I will obviously not be expecting the same with live steam.


The visiting Regner 'Konrad' with its reduction gearing was okay going up and down light and it was pretty well mannered with two cars going down but going up made it work very hard, but there was no wheel slip.

Taking in all of the advice that I have read, seen and been told, it leads me to thinking that the three cylinder Shay should be fine for some light log cars (I have 9 Bachmann 1:20.3 cars with the light plastic logs which are customised to make them not seem so 'plastic'). Its low gearing should not only mean well mannered progress up the slope but also down the other side. RC would help but as the shay is pretty slow even at top speed, it possibly is not necessary. 
If I got hold of one I would also add a little more weight to help with the adhesion (especially as the oil on the track will not be helping)

Still not sure how the Regner 'Lumberjack' will actually perform though.


----------



## beavercreek (Dec 12, 2008)

This is an old thread and I started it about three years ago.
Well, I have invested in Live Steam and I have had a hoot with it.
I first got a used 2 cylinder shay and although it had been around the block a bit but just ploughed (plowed) up the maximum 10% incline with a string of about 5 logging skeletons, or other cars, but it did tend to go a little faster down hill with the weight of the cars behind bearing down on it.

A video can be seen on the railroad's Facebook page www.facebook.com/beavercreekrailroad.
I was still getting used to her throttle so she was running fast anyway!

I then got an 'as new' new older version Accucraft 3 cylinder shay.
It behaved in an even more mannered way than the older well used 2 cylinder jobbie.
It pulls really well and also hardly speeds up down hill even with a string of cars behind.

I even had a whole heap of fun lashing the 2 cylinder and 3 cylinder locos together.


----------



## steamermeister (Feb 20, 2013)

■ **COLLECTED DATA**

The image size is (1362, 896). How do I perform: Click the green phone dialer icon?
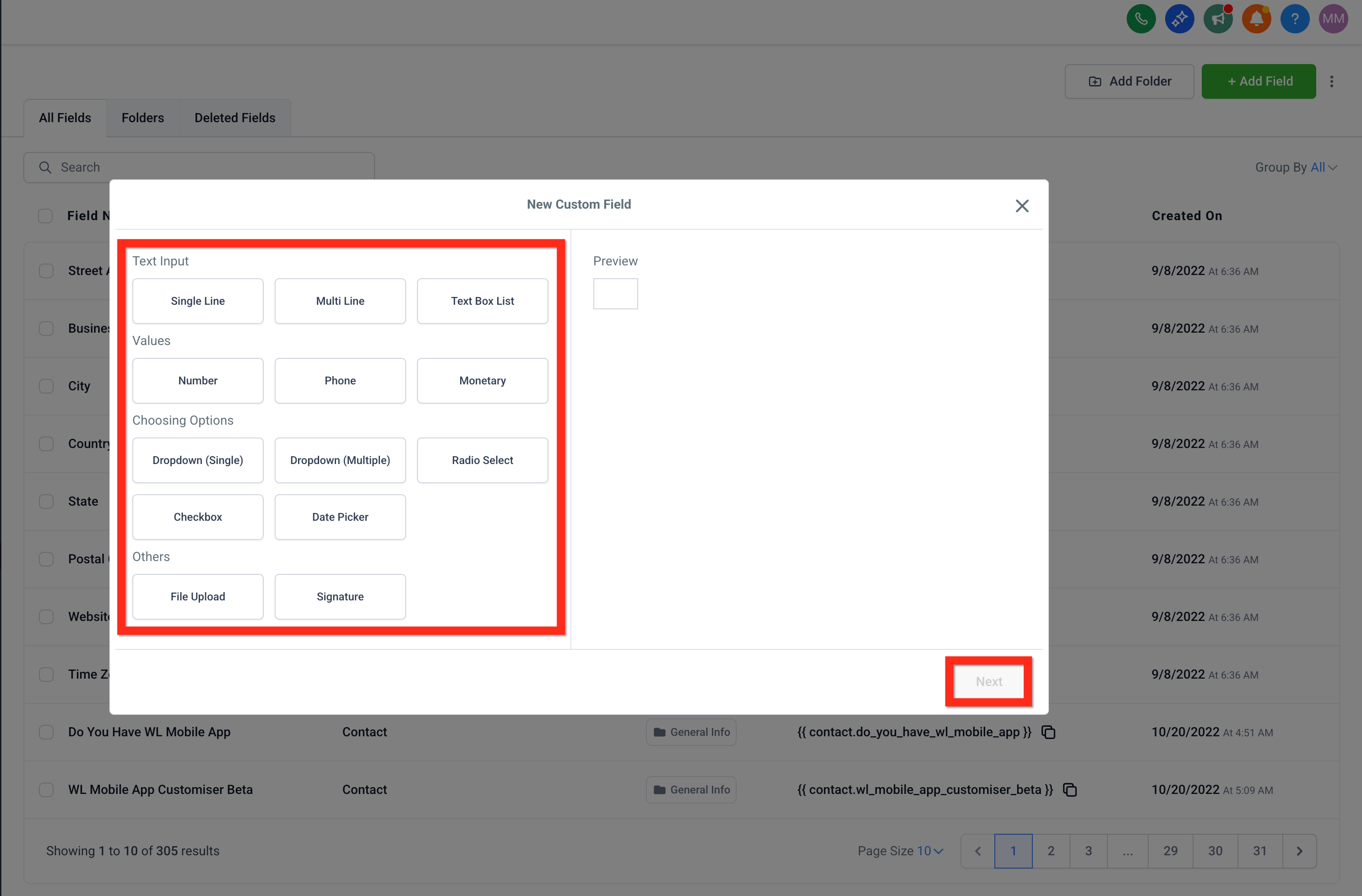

■ **WRITTEN EXERCISE**
From the live steam forum thread, pull out everything from "I first got" down to "cylinder locos together.", word for word.

■ **RESPONSE TO THIS TASK**
I first got a used 2 cylinder shay and although it had been around the block a bit but just ploughed (plowed) up the maximum 10% incline with a string of about 5 logging skeletons, or other cars, but it did tend to go a little faster down hill with the weight of the cars behind bearing down on it.

A video can be seen on the railroad's Facebook page www.facebook.com/beavercreekrailroad.
I was still getting used to her throttle so she was running fast anyway!

I then got an 'as new' new older version Accucraft 3 cylinder shay.
It behaved in an even more mannered way than the older well used 2 cylinder jobbie.
It pulls really well and also hardly speeds up down hill even with a string of cars behind.

I even had a whole heap of fun lashing the 2 cylinder and 3 cylinder locos together.